Le collectif Anna's Archive je viens de frapper un grand coup contre le modèle du streaming en annonçant avoir contourné les protections (DRM) de Spotify pour sauvegarder sa bibliothèque musicale, soit environ 86 millions de fichiers audio pesant 300 To. Cette opération, décrite par les hacktivistes comme la première « archives de préservation » universel pour la musique, n'est pas légal.

Une sauvegarde de toute la musique Spotify
L’ampleur du piratage présumé dépasse tout ce que l’industrie musicale a jamais connu. Les administrateurs d'Anna's Archive affirment détenir près de 300 To de données musicales, y compris des métadonnées complètes pour 99,9 % du catalogue (artistes, albums, titres) et des fichiers audio pour la quasi-totalité des morceaux activement écoutés sur la plateforme. Pour les titres populaires, la qualité originale au format OGG Vorbis à 160 kbit/s a été conservée, tandis que les titres moins populaires ont été réencodés pour optimiser l'espace.
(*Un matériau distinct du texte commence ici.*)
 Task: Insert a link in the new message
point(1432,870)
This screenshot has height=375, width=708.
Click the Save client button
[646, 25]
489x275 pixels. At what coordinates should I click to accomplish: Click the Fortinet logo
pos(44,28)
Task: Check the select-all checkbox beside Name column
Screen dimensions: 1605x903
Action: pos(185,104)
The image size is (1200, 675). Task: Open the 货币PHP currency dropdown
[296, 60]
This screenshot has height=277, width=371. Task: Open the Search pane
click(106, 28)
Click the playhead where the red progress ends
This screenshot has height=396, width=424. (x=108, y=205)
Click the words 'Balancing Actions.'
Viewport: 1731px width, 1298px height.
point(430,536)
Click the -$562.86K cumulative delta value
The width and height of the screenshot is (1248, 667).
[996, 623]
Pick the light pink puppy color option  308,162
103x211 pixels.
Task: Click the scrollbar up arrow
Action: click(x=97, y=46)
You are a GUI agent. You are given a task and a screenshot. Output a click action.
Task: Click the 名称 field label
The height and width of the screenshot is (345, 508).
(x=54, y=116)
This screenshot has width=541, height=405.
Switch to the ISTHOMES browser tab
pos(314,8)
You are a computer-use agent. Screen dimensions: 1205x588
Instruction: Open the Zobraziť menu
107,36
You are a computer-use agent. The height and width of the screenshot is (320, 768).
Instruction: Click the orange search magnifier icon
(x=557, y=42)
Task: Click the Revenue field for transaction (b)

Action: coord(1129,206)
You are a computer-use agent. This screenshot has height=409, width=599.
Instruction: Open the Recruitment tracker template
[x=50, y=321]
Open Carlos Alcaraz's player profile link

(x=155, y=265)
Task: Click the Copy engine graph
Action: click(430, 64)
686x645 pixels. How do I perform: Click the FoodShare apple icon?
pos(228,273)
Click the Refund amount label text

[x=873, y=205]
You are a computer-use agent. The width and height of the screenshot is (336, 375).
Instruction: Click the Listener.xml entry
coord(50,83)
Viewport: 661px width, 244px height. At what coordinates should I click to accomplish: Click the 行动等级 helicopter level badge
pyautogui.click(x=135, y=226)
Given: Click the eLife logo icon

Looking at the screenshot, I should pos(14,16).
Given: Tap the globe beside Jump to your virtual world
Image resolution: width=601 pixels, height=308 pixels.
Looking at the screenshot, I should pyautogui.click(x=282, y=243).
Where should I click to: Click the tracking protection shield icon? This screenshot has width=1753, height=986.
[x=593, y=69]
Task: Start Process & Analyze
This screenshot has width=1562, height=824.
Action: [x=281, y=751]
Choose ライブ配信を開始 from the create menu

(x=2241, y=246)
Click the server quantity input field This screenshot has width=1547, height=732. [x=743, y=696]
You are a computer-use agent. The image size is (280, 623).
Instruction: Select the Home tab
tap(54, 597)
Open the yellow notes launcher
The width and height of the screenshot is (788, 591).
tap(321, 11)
La diffusion de cette masse d’informations représente un défi logistique immédiat. Contrairement aux bibliothèques de texte légères, l’hébergement et le partage de centaines de To de musique nécessitent une infrastructure décentralisée robuste. Le groupe a donc opté pour une distribution via des torrents massifs, rendant l'accès direct « complexe » pour le grand public mais assurant une redondance des données sur l'ensemble du réseau.
Au-delà de la prouesse technique du grattage à grande échelle, cette action se veut un manifeste politique. Anna's Archive justifie cette copie non autorisée par la nécessité de sauvegarder le patrimoine culturel mondial, que le groupe estime menacé par les décisions arbitraires des géants de la technologie. Dans leur logique, si Spotify devait fermer ou retirer des artistes de son catalogue, ces œuvres seraient définitivement perdues sans copie indépendante.
Le collectif insiste sur le fait que cette manœuvre n’a pas pour but d’alimenter les entreprises d’intelligence artificielle, mais de servir l’intérêt public. En brisant les verrous numériques (DRM) de Spotify, ils tentent de démontrer que la culture ne doit pas être le locataire d'une plateforme, mais appartenir à une mémoire collective accessible et inaltérable.
La réponse de Spotify à ce hack
De son côté, Spotify a réagi à ce piratage et contournement des DRM. Dans une déclaration à Allié musiquela plateforme indiquait :
Une enquête sur un accès non autorisé a révélé qu'un tiers avait collecté des métadonnées publiques et utilisé des tactiques illicites pour contourner les DRM afin d'accéder à certains fichiers audio sur la plateforme. Nous menons actuellement une enquête approfondie sur cet incident.
[Ces hackers] sont des extrémistes anti-droit d'auteur qui ont déjà piraté du contenu sur YouTube et d'autres plateformes.
Il est bon de noter que les données des utilisateurs de Spotify n'ont pas été piratées. Ici, ce sont les protections concernant l'accès à la musique qui ont été contournées. Vous n'avez donc pas besoin de modifier votre mot de passe ou d'autres données.